Tool Subcommand Description
Python script   a set of short program designed to complete various data format conversion and process
  filt4seq_v2.0.py filter reads with length longer than 100kbp or less than 3kbp
  find_gap_v1.0.py output gap position(*.bed) information for the scaffolds
  m4_to_bed_v3.pl Convert the MECAT alignment *.m4 to the format *.bed
  pick_reads_in_raw.pl picked raw reads according to the id list
PBJelly   aligns long reads to high-confidence draft assembles and filled captured gaps
  setup Tag sequence names, find gaps, and index the reference
  mapping Use blasr to map the sequences to the reference
  support Indentify which reads support with gaps
  extraction For each gap, consolidate all reads supporting it into a local-assembly folder
  assembly Build the consensus gap-filling sequence
  output Stitch the reference sequences and gap-filling sequence together
     

Input and Output

For run_pbjelly, you have to prepared two files, the first one is the reference file name with fasta as end. The second file is ‘reads.list’ file where each line stores the path for the reads files independently. After these, you have to prepare a ‘config.cfg’ file, containing reference file path, reads.list, output dir and all kinds of parameters.

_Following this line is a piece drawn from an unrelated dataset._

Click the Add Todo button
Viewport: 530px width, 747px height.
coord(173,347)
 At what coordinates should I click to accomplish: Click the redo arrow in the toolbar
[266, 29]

For more information, you can refer to the part ‘Config and Usage’ under the section Examples .

Parameters

There are mainly five steps in run_pbjelly, and all the important parameters were saved in the config.cfg file (see more details in the Example section). The parameters are shown as followed:

Category Sub-category Description
Data   set up names or dir for files
  sample the project name
  reads_list abs path for the file reads.list containg path for reads set
  output_dir dir where you want to ouput all the results
  ref the scaffolds file you want to do the gapcloser with
Program   set up parameters for all knids of programs
  mask_len the gap length for the 1bp gap to extend
  best the number for MECAT to output best alignments
  reads_len_max the max length for raw reads
  reads_len_min the min length for raw reads
  mecat_n number of of candidates for gap extension
  mecat_b output the best b alignments
  mecat_mem memory set for mecat alignment
  mecat_nproc cpu number set for mecat alignment
  blasr_mem memory set for blasr alignment
  blasr_nproc Align using N processes
  assembly_nproc cpu number set for PBJelly assembly
  qsub_q specify the queue to use